What kind of evidence would be needed to support the argument that there were millions upon millions of natives living in Latin America pre-Columbus?
KH: I can help you get started with this one, if you’re interested: Koch, et al, “Earth system impacts of the European arrival and Great Dying in the Americas after 1492“, Quaternary Science Reviews 207 March 2019: 13-36. This starts with a look at multiple different techniques used for estimating population pre-contact. Or for a historian’s look at the impacts of disease, see David Noble Cook’s Born to Die.

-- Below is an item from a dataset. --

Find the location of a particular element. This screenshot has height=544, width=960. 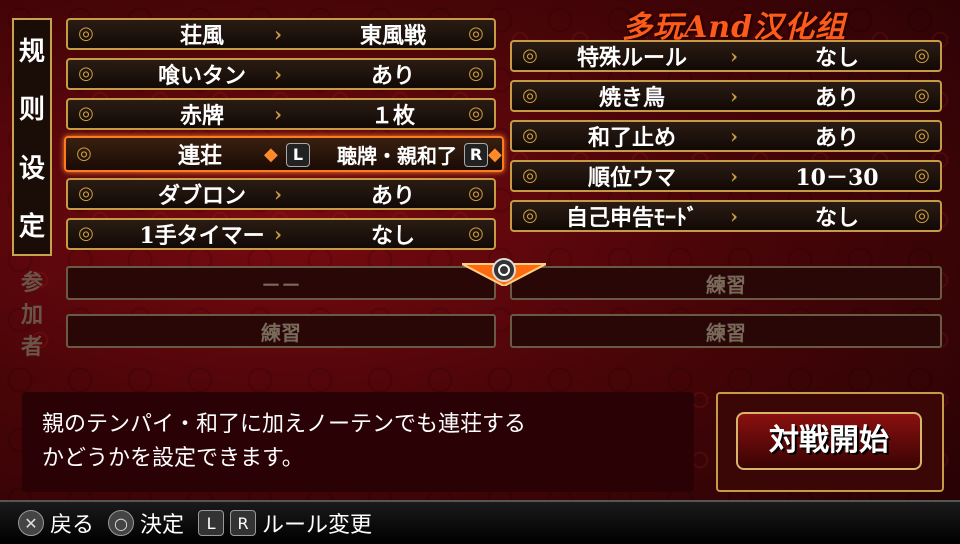

rule-row-sou-fu: ◎ 荘風 › 東風戦 ◎ is located at coordinates (281, 34). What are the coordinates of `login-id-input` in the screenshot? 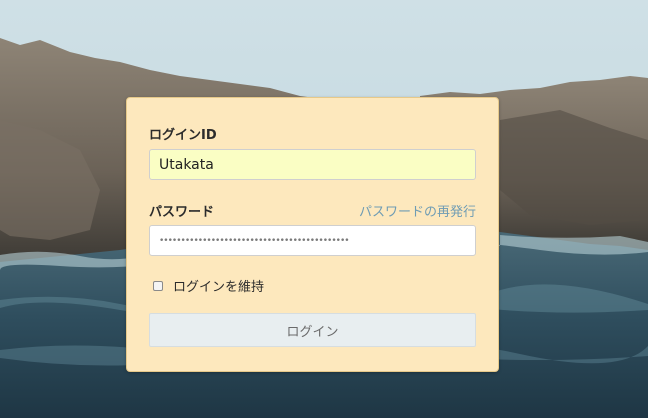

Creative thought question: How do you think history would be different if it was the Native Americans that sailed and “discovered” the old world? What would they have thought about Europeans, Africans, and Asians and all of their cultures?
What I’d like to learn this semester
During this semester there are some specific topics I’d like to learn. One of the main ones that interests me is the military conquest of the Europeans and how the natives fought back. Perhaps we’d learn more about particular battles that took place. Clearly the Europeans were at a technological advantage with their firearms, but I’d be interested in knowing how the natives fought back and tried to level the playing field I think that would be very intriguing.
Another main topic I’d like to focus on this semester is religion amongst the natives. Obviously we’ve all seen the glorified human sacrifices on television. I’d like to dive into how accurate and prevalent things such as human sacrifice were amongst natives. Also stuff such as the jaguar being glorified interests me. Was the jaguar and other animals particularly important to native culture or has Hollywood just put more emphasis on these things than actually existed.